Viiv, that's pronounced 'vive', is Intel's latest technology push aiming to sit right next to your telly. Viiv isn't a product in itself but a grouping of several products, some Intel and some not to produce an entertainment PC that is easy to use. That's the theory, anyway.

Viiv systems can come in many different guises both internally and externally. Processors are of course Intel powered with Pentium D (dual core), Extreme Edition and the new Core Duo processors all being Viiv 'compliant'. The Core Duo processor was first debuted on the new Intel Macs and is the one you really want in your Viiv.

The Pentium D processors produce a lot of heat and that becomes a big issue when you want the system to have diminutive physical characteristics. As the Core Duo was original designed for notebooks, it features better thermal features that aid it when placed in a small computer. The ultimate result is that you need fewer fans to cool the system and fewer fans mean less noise. The last thing you want is to hear the drone of a computer when watching a film. Elonex confirmed this is the primary reason why they have gone with the Core Duo processors in their Viiv systems.

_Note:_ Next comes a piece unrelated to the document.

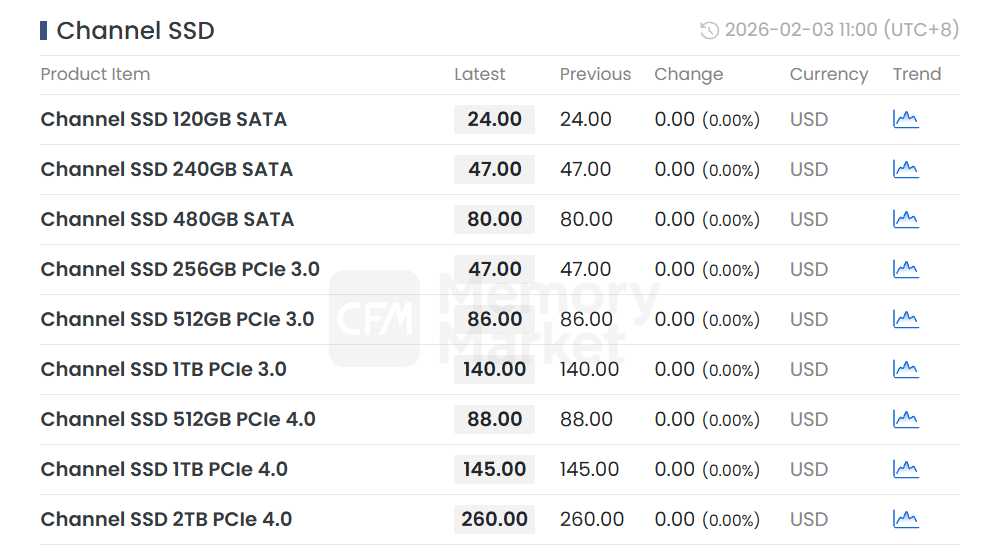Click the 2026-02-03 11:00 update timestamp
Image resolution: width=1005 pixels, height=560 pixels.
841,31
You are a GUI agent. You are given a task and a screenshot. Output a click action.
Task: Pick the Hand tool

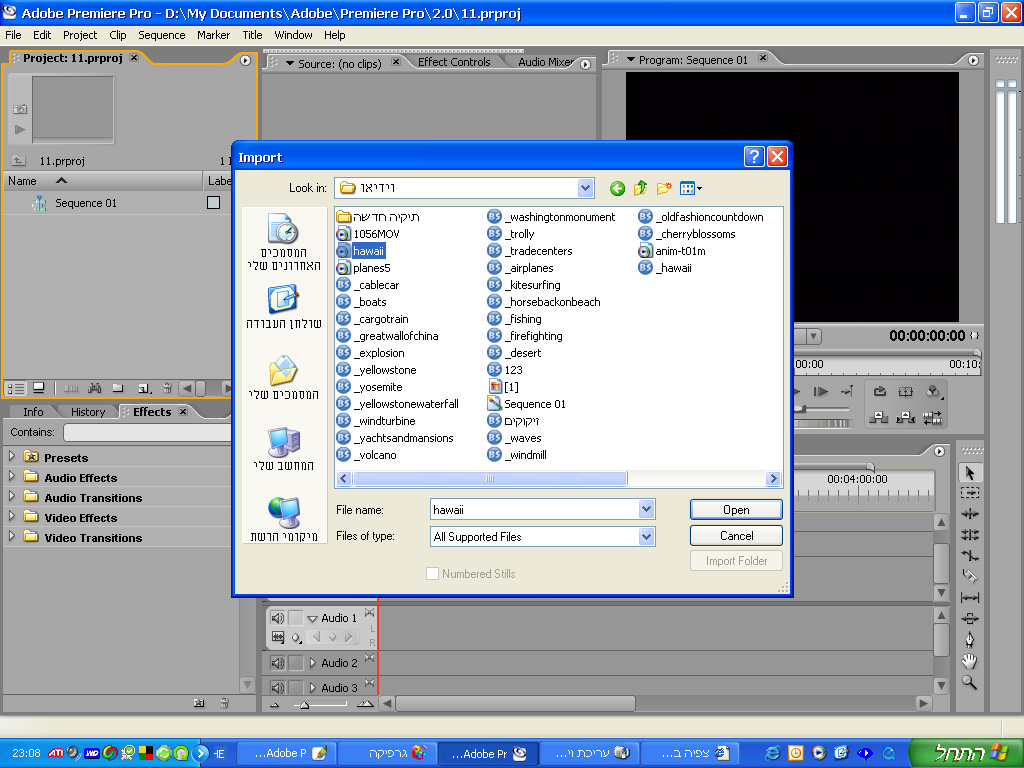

Windows Media Center edition is another important aspect of Viiv and several features have been modified within it to allow for an almost instant start-up and shutdown of a Viiv system. Content in the form of films, TV shows and music will be downloadable, on demand, over the Internet from providers such as Sky and Napster ready for you to watch. One impressive feature is that you can share you Viiv system throughout the house with different televisions grabbing it's sound and picture feed. All Viiv computers will support HDTVs and have eight channel surround sound.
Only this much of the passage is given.